L’opuscolo, tuttavia, non viene mai pubblicato perché l’autore decide di comunicare i temi in esso trattati in modo completamente diverso e li convoglia all’interno di un racconto: così, il 19 dicembre 1843 esce il Canto di Natale (Chapman & Hall).

Per lo scrittore britannico, i problemi della società possono essere affrontati solo partendo dall’individuo: una rinascita morale del singolo può risanare i mali sociali. Questa sua convinzione la riscontriamo ampiamente nella trama del Canto di Natale: Scrooge, il protagonista, è descritto come un vecchio avaro, burbero ed egoista. Il giorno della Vigilia di Natale si ritrova a fare i conti con tre fantasmi che gli permettono di ripercorrere la sua esistenza: passato, presente e anche futuro. Divenuto spettatore della propria vita, il vecchio si rende conto che il suo egoismo e la sua indifferenza hanno causato – e continuano a farlo – solo tristezza e odio e che l’unico modo per liberarsi dal peso dei suoi peccati è pentirsi e rimediare agli errori commessi. Così, proprio grazie alla redenzione di Scrooge, molti mali vengono sanati.
Nel giro di pochi giorni, la prima ristampa è già esaurita: il Canto di Natale riscuote subito un successo inaudito e infonde nella popolazione un rinnovato spirito natalizio, riportando alla luce alcune tradizione cadute in disuso fino a quel momento.
Si pensi ai cori e ai canti natalizi: al tempo di Dickens sono considerati fuori moda, eppure una delle prime scene del Canto di Natale ritrae Scrooge che inveisce contro un gruppo di cantori. In qualche modo, questa scena riscuote gli animi e contribuisce a riportare in auge la tradizione dimenticata.

Dickens si rende conto prima di molti altri che, spesso, per trattare argomenti delicati e particolarmente profondi non è necessario prodigarsi in saggi politici o filosofici di difficile comprensione: a volte basta un semplice racconto per veicolare i propri pensieri ed esprimere così una moltitudine di significati. Inoltre, non si lascia schiacciare dai traumi del passato e dalle tante miserie che è stato costretto a vivere e a vedere: al contrario, parte proprio dallo sfruttamento subito per risvegliare le coscienze e denunciare le condizioni degli operai nelle fabbriche. Nel farlo, però, non assume un atteggiamento aggressivo né tantomeno lamentoso: grazie alla storia di Scrooge, riesce invece a ricordare alle persone cosa è veramente importante.
Insomma, con le sue parole semplici e speranzose riesce a scaldare il cuore di tutti e, riconoscendolo come il giorno dell’amore e della generosità, restituisce al Natale il suo vero valore.
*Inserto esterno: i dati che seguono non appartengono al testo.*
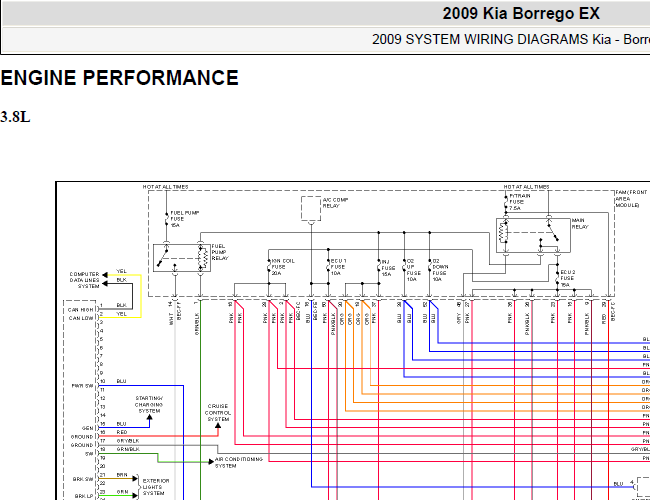This screenshot has width=650, height=500.
Task: Select the Main Relay symbol
Action: (533, 235)
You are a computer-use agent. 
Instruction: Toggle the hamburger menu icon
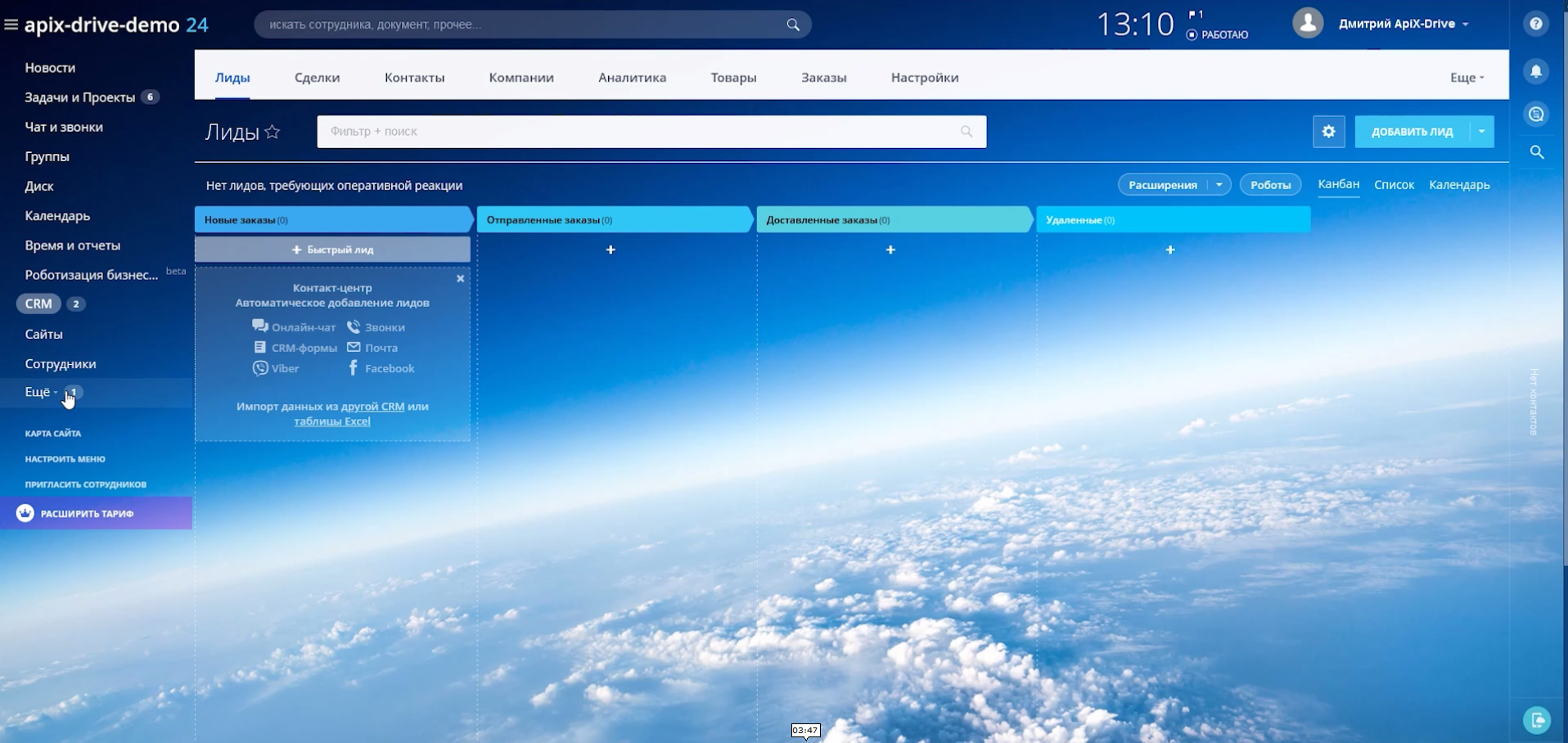11,25
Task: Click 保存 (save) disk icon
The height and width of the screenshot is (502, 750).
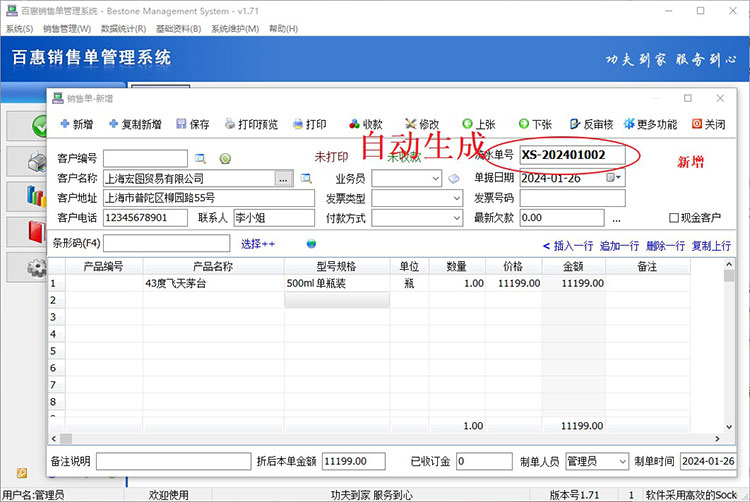Action: coord(182,125)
È per questo che possiamo dire che Charles Dickens ha inventato, o per meglio dire, reinventato lo spirito natalizio.
Vogliamo concludere proprio citando le parole poste a esergo del Canto di Natale:
“In questo piccolo libro di spiriti ho cercato di evocare lo spirito di un’idea, che non porterà malumore ai miei lettori né verso se stessi, né l’uno verso l’altro, né verso il periodo dell’anno, e neanche verso di me. Che esso possa visitare con piacevolezza le loro case,
e che nessuno si auguri di esorcizzarlo.
Il loro fedele amico e servitore
Dicembre 1843
C. D.”
Con queste parole nel cuore, Edizioni ZEROTRE augura a tutti voi buone feste e un sereno Natale!